_TASK DESCRIPTION_. Whatever pictures appear, omit them, and repeat the data below exactly.

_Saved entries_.
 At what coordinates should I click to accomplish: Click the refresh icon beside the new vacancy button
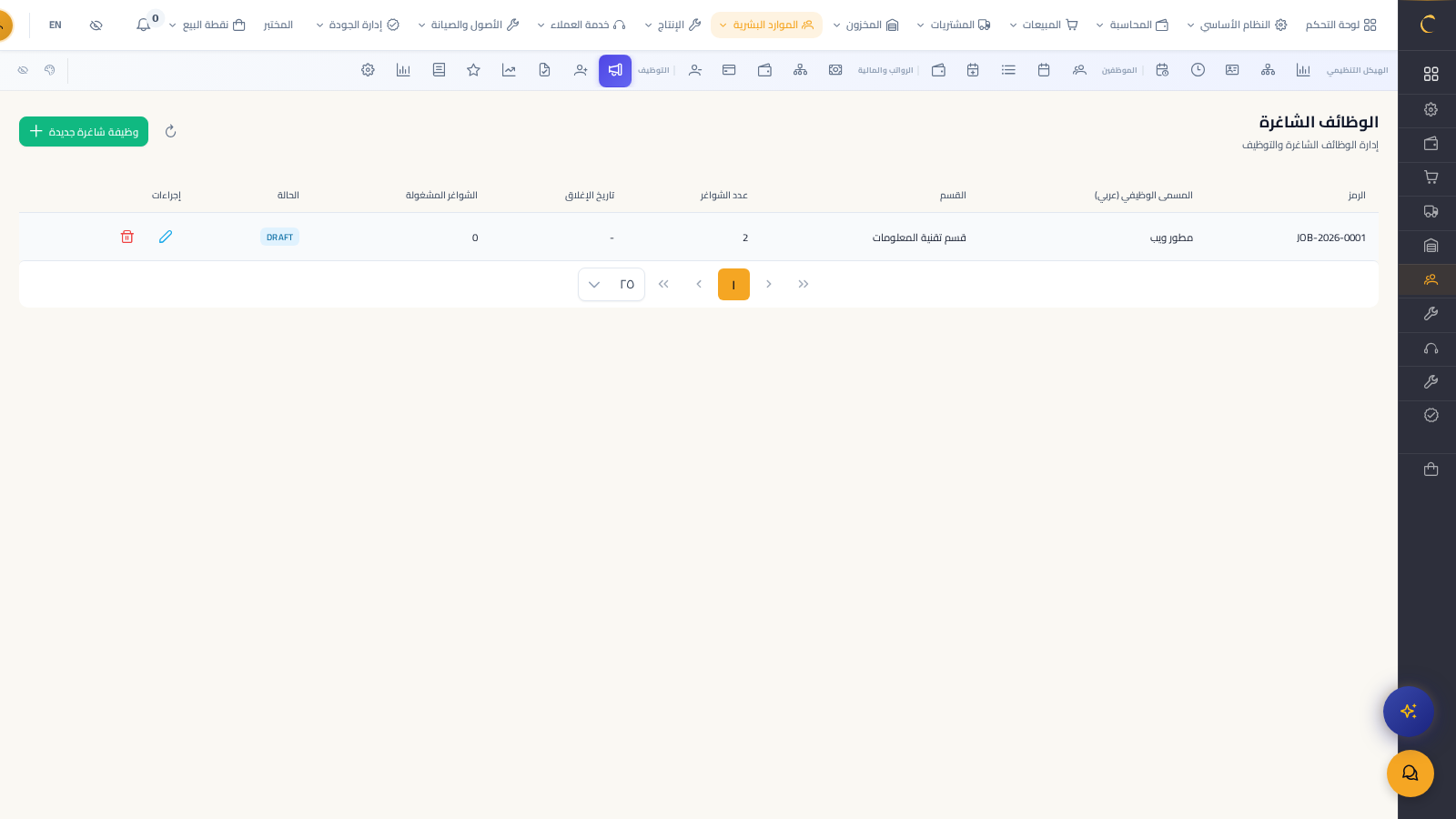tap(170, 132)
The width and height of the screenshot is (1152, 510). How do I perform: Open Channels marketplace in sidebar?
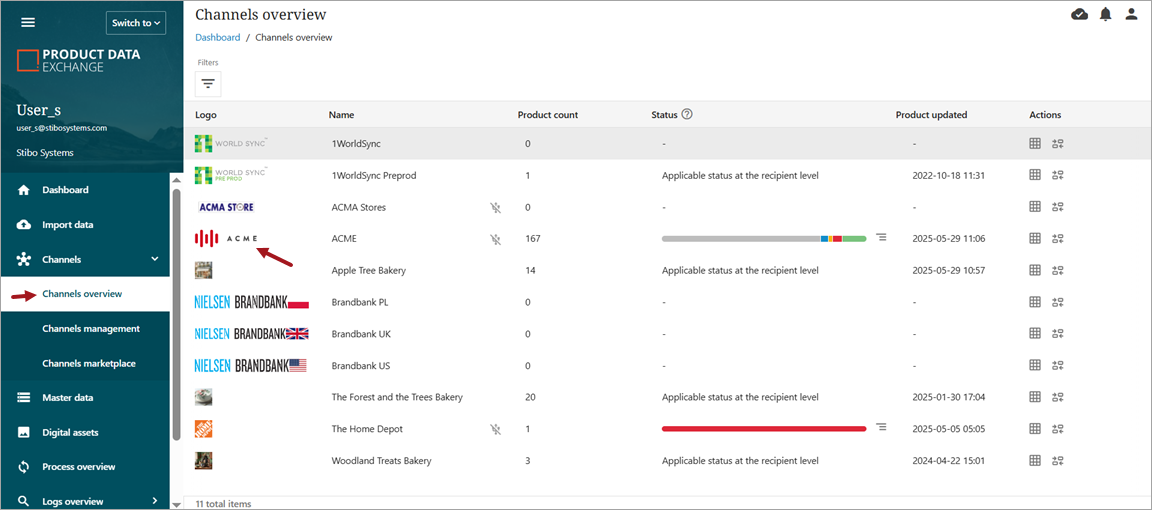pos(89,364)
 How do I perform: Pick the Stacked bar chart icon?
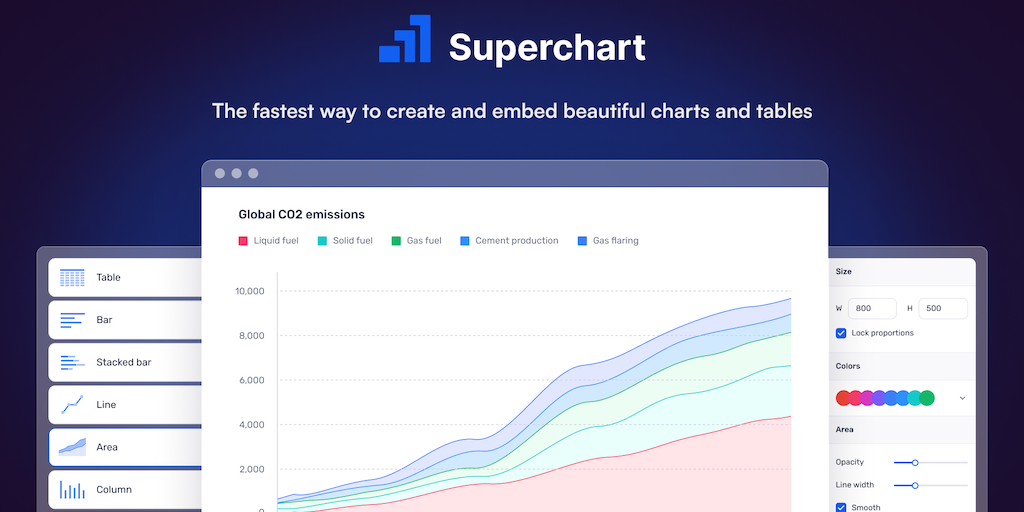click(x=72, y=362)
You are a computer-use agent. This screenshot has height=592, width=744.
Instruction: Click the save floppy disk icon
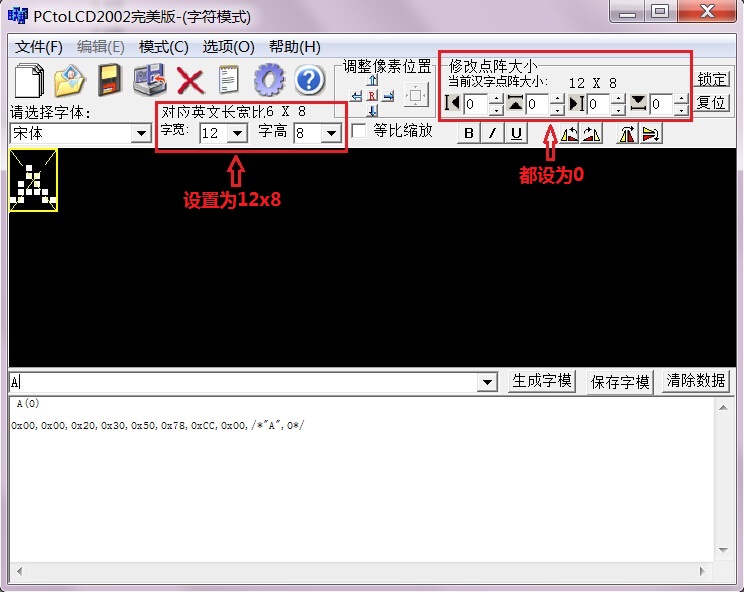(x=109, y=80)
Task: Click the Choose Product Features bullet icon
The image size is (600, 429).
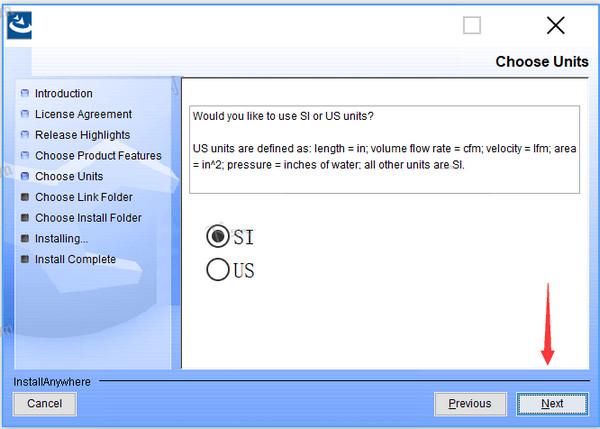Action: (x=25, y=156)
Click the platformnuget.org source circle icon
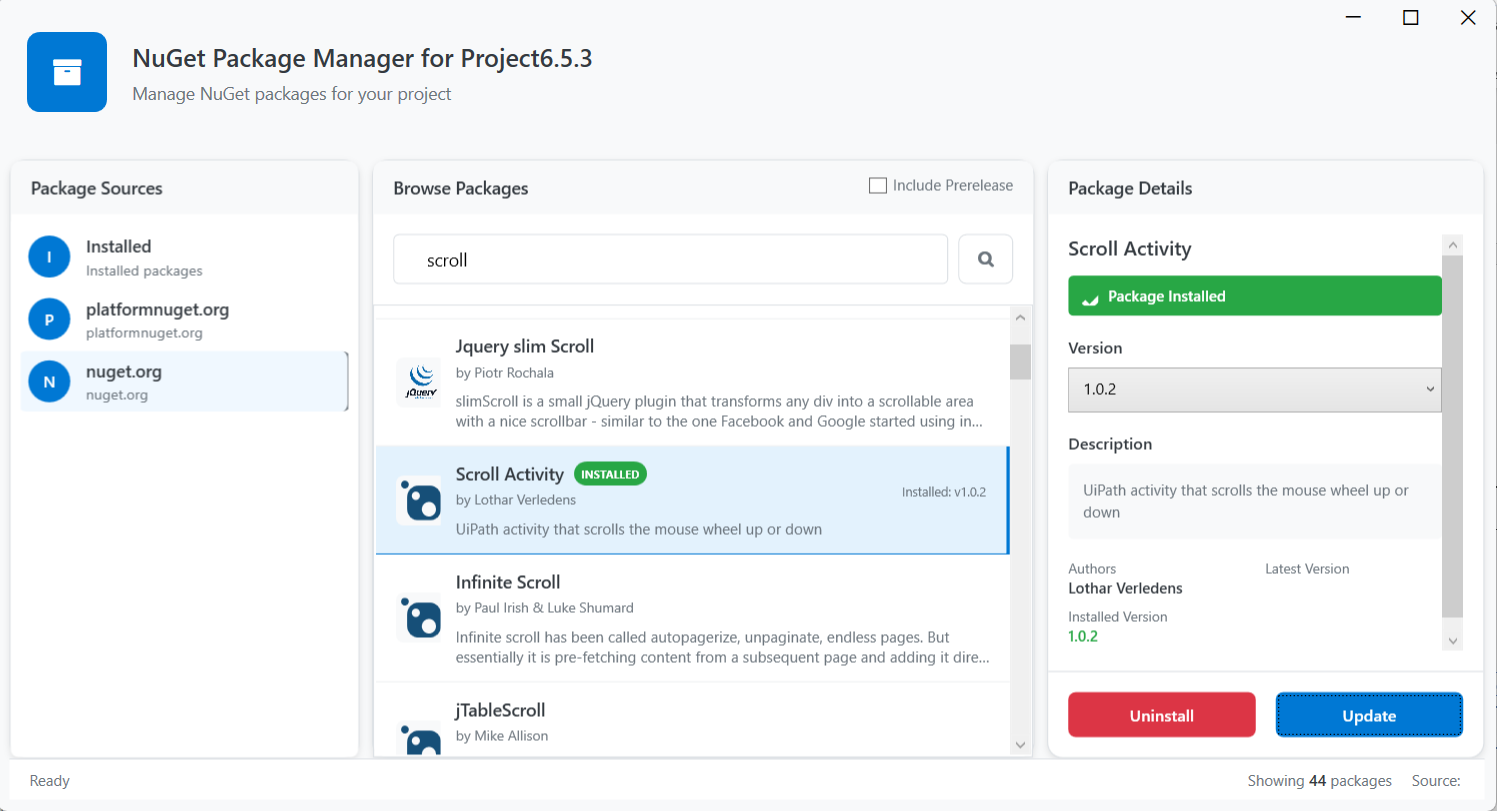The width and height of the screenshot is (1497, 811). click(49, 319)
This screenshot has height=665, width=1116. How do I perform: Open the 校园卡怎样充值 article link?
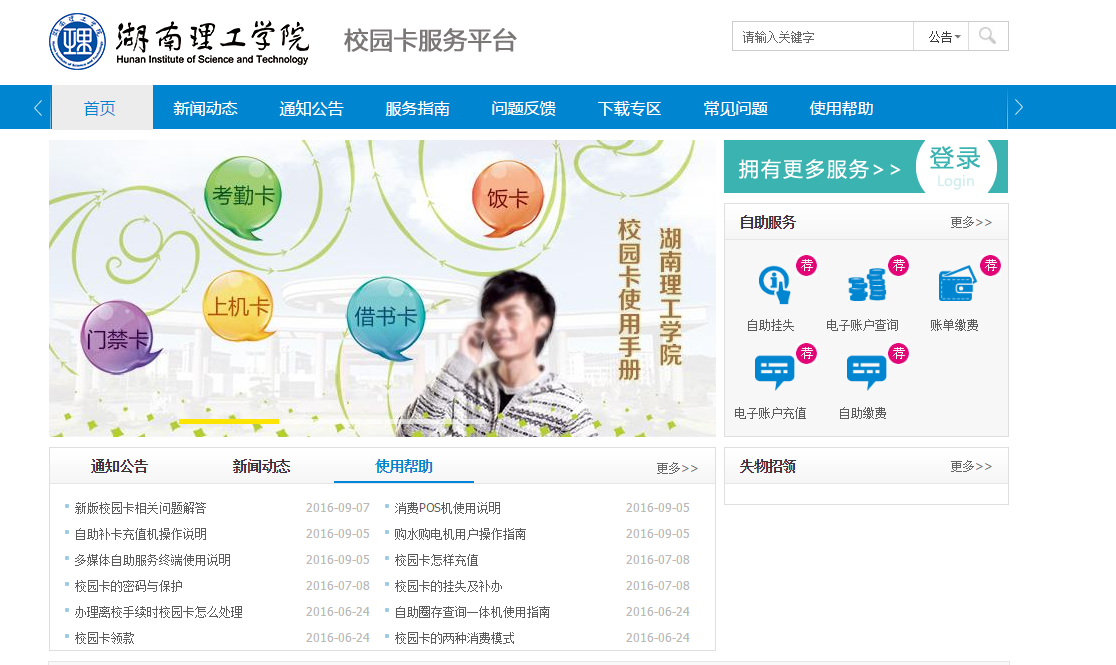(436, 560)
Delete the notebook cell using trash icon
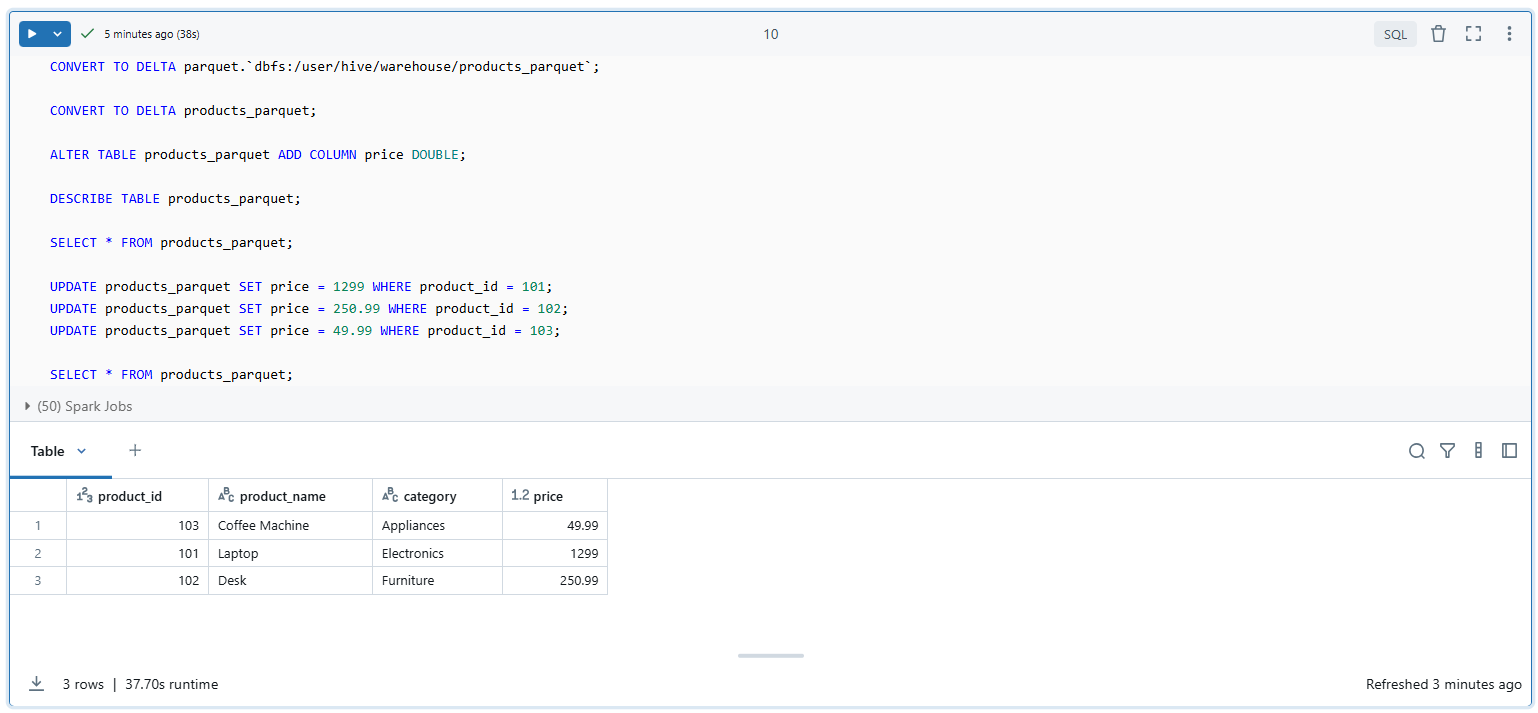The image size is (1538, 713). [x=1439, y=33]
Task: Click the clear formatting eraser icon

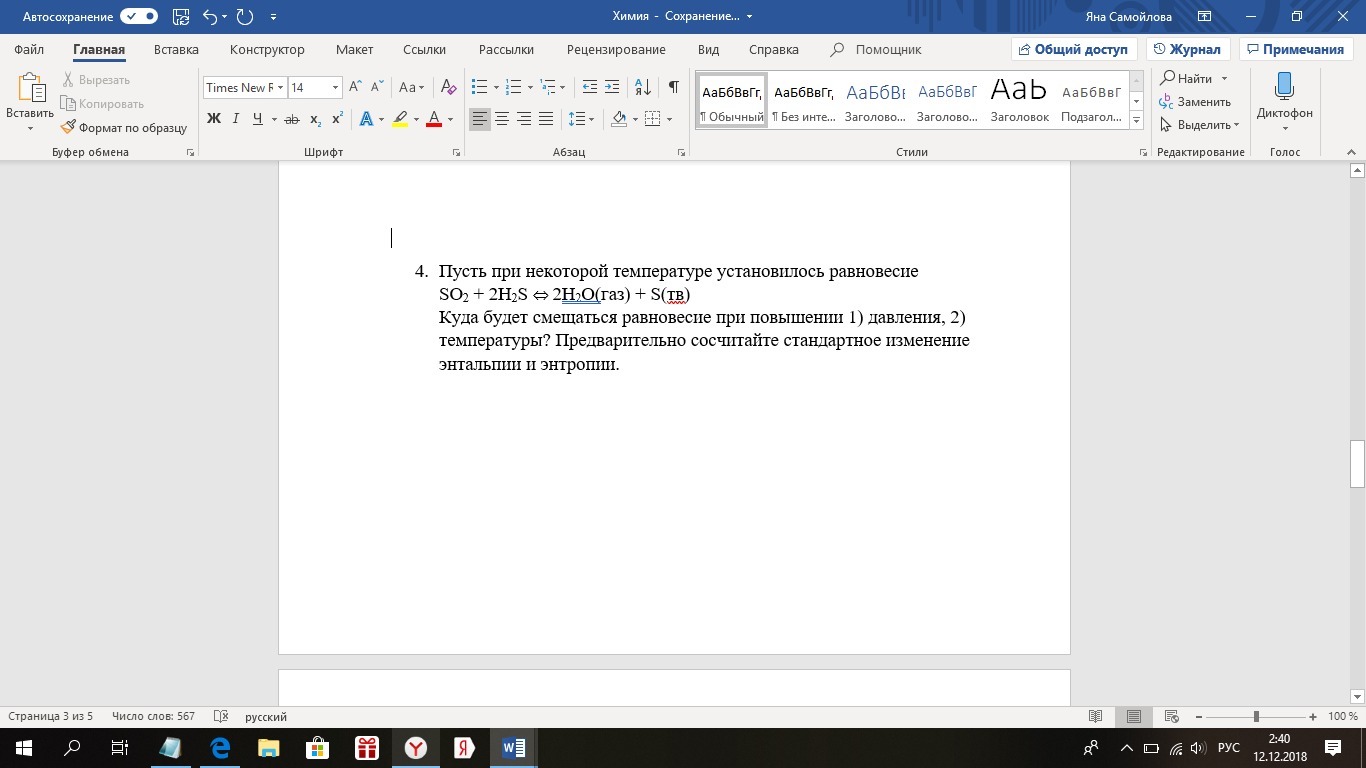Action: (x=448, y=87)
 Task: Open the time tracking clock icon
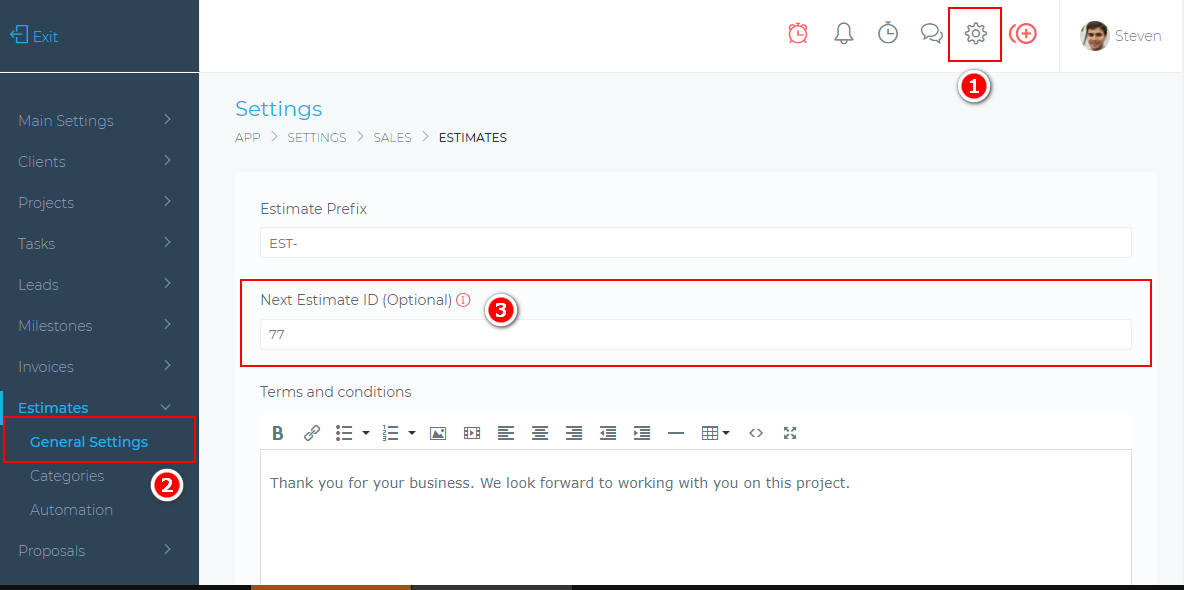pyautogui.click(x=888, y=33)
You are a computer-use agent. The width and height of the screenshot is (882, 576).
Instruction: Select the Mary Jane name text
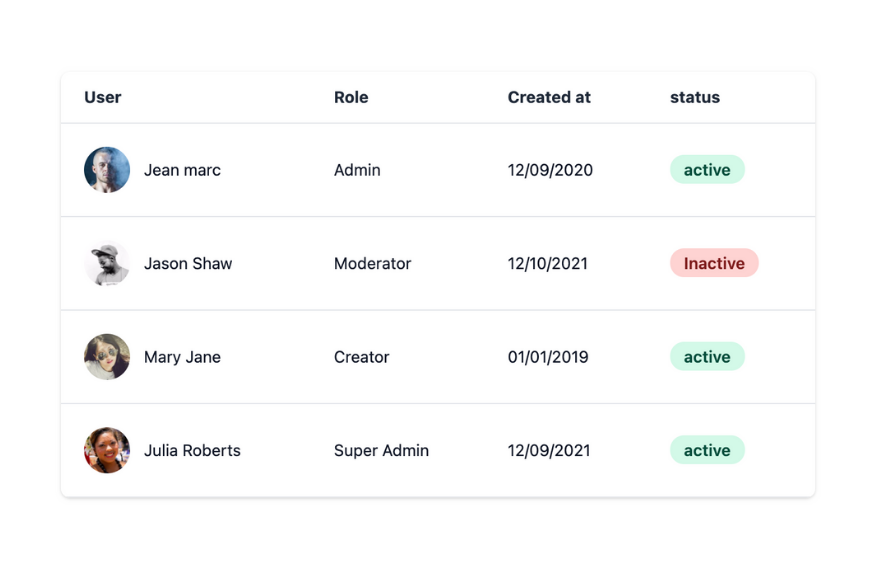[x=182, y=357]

_ANSWER BOX_.
 At what coordinates should I click to accomplish: Click the refresh icon beside the new vacancy button
tap(170, 132)
The width and height of the screenshot is (1152, 510). How do I perform: Open Channels marketplace in sidebar?
pos(89,364)
 How do I perform: Pick the Stacked bar chart icon?
click(x=72, y=362)
You are a computer-use agent. This screenshot has height=592, width=744.
Instruction: Click the save floppy disk icon
(x=109, y=80)
Task: Click the Choose Product Features bullet icon
The image size is (600, 429).
Action: (x=25, y=156)
Click the platformnuget.org source circle icon
The width and height of the screenshot is (1497, 811). click(49, 319)
This screenshot has height=665, width=1116. How do I perform: Open the 校园卡怎样充值 article link?
(436, 560)
Delete the notebook cell using trash icon
The image size is (1538, 713). [x=1439, y=33]
Task: Click the clear formatting eraser icon

Action: (x=448, y=87)
 Task: Open the time tracking clock icon
pyautogui.click(x=888, y=33)
You are a computer-use agent. The width and height of the screenshot is (882, 576).
Instruction: Select the Mary Jane name text
[x=182, y=357]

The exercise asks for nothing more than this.